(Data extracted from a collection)
════════════════════
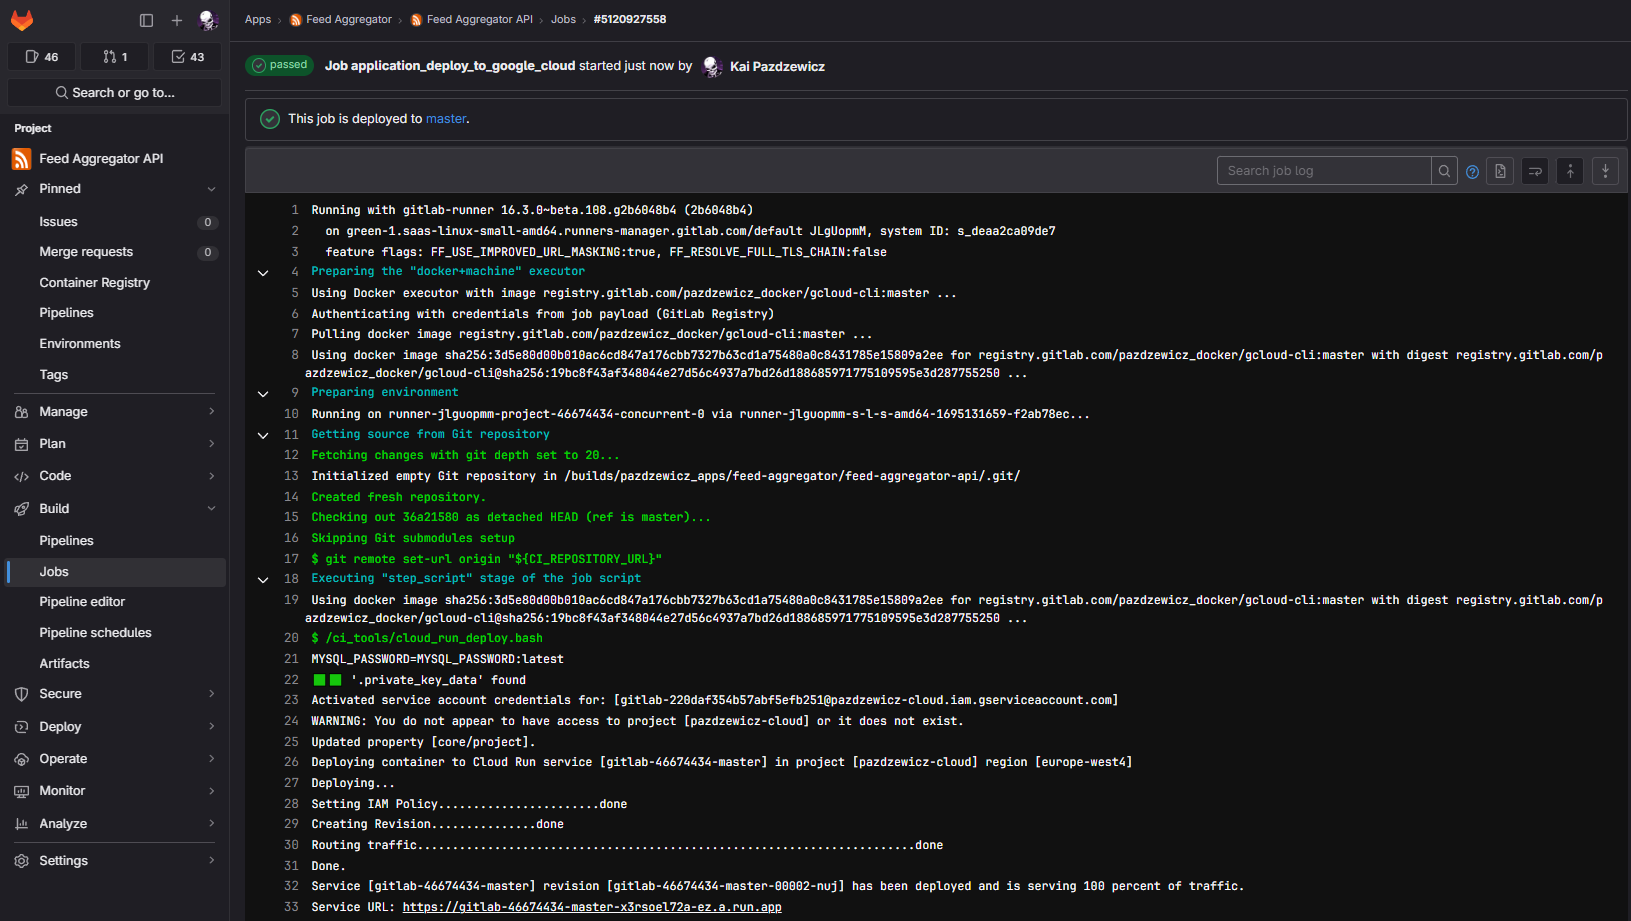Open Pipeline editor in the sidebar
Viewport: 1631px width, 921px height.
(x=82, y=602)
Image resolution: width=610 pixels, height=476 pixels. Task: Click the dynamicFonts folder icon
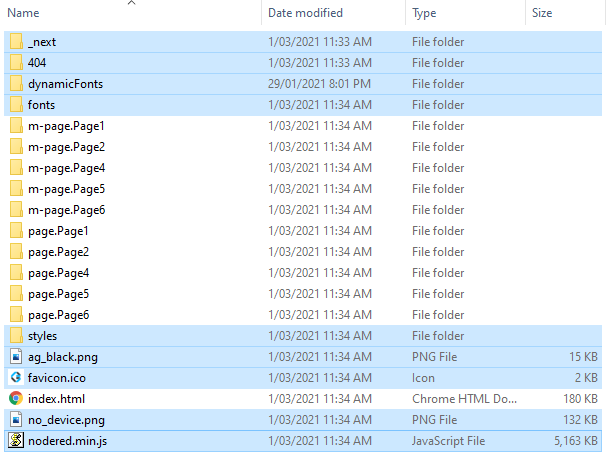[x=16, y=84]
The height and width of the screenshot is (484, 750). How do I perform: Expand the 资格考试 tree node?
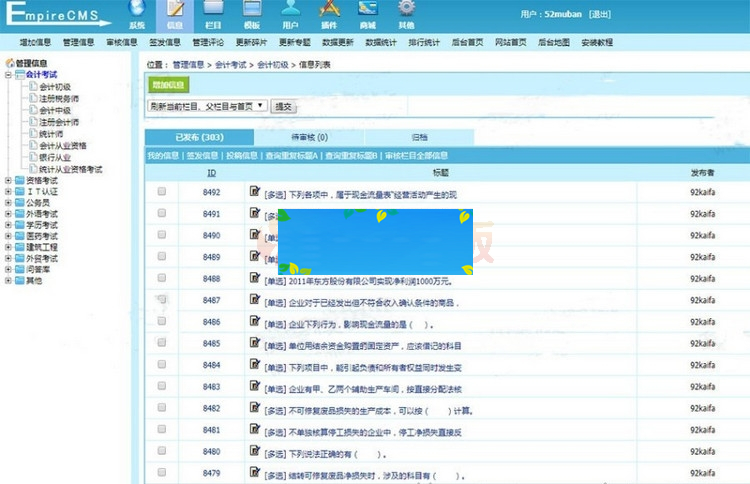(x=8, y=181)
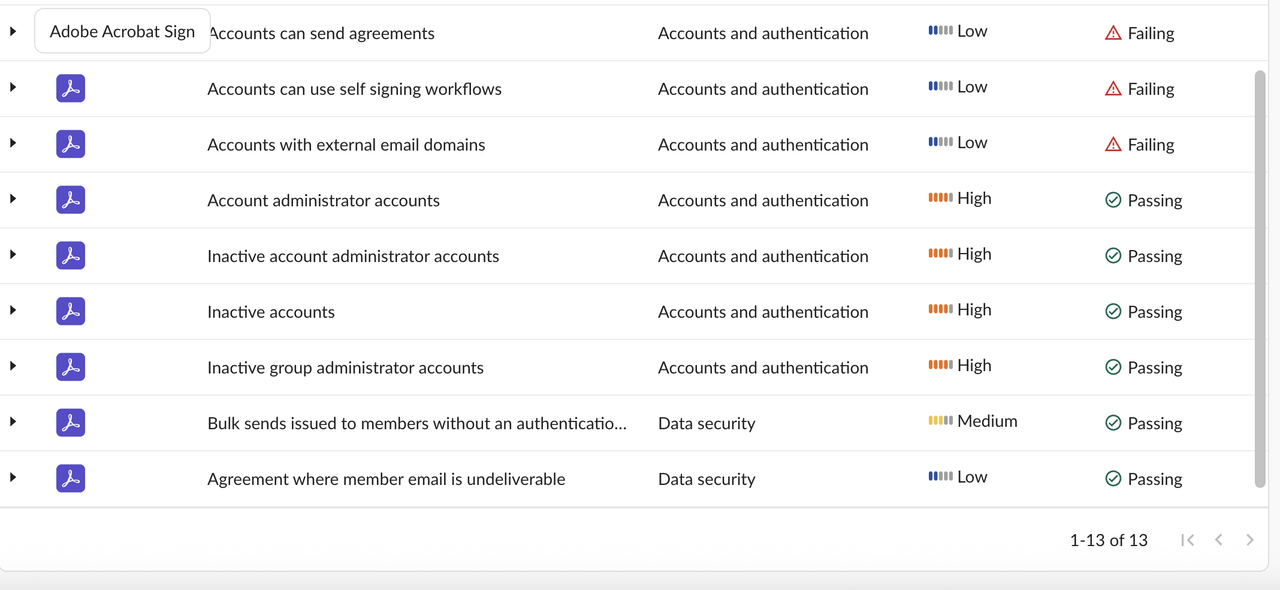Screen dimensions: 1280x590
Task: Click Acrobat icon beside Bulk sends row
Action: (x=70, y=423)
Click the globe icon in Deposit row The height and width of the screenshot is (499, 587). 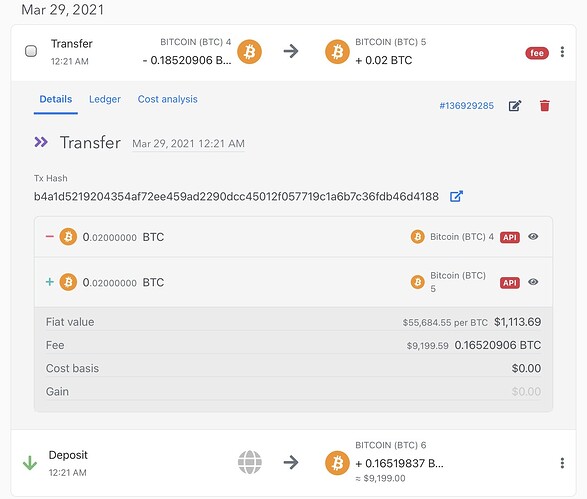[249, 462]
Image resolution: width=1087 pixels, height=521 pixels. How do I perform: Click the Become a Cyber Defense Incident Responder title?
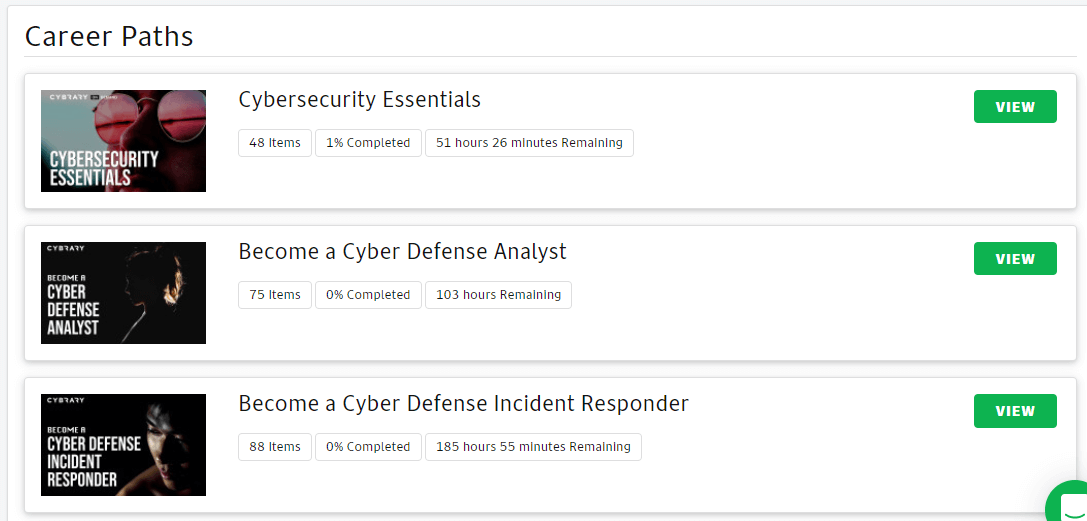coord(463,404)
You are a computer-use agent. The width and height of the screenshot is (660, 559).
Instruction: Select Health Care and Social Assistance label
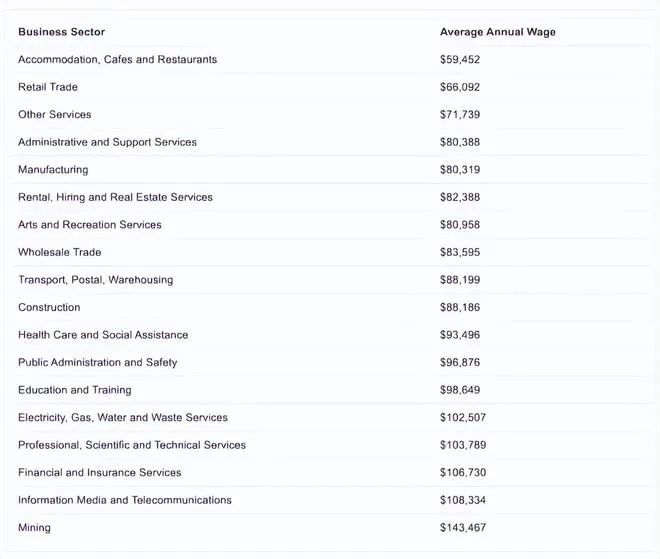(103, 335)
════════════════════
▸ Exercise requirements: In the data above, find the line containing "You are a computer-use"; from there, please write out each line through the end, exactly, with the pictures omitted.

▸ Response:
You are a computer-use agent. The width and height of the screenshot is (660, 559).
Instruction: Select Health Care and Social Assistance label
(103, 335)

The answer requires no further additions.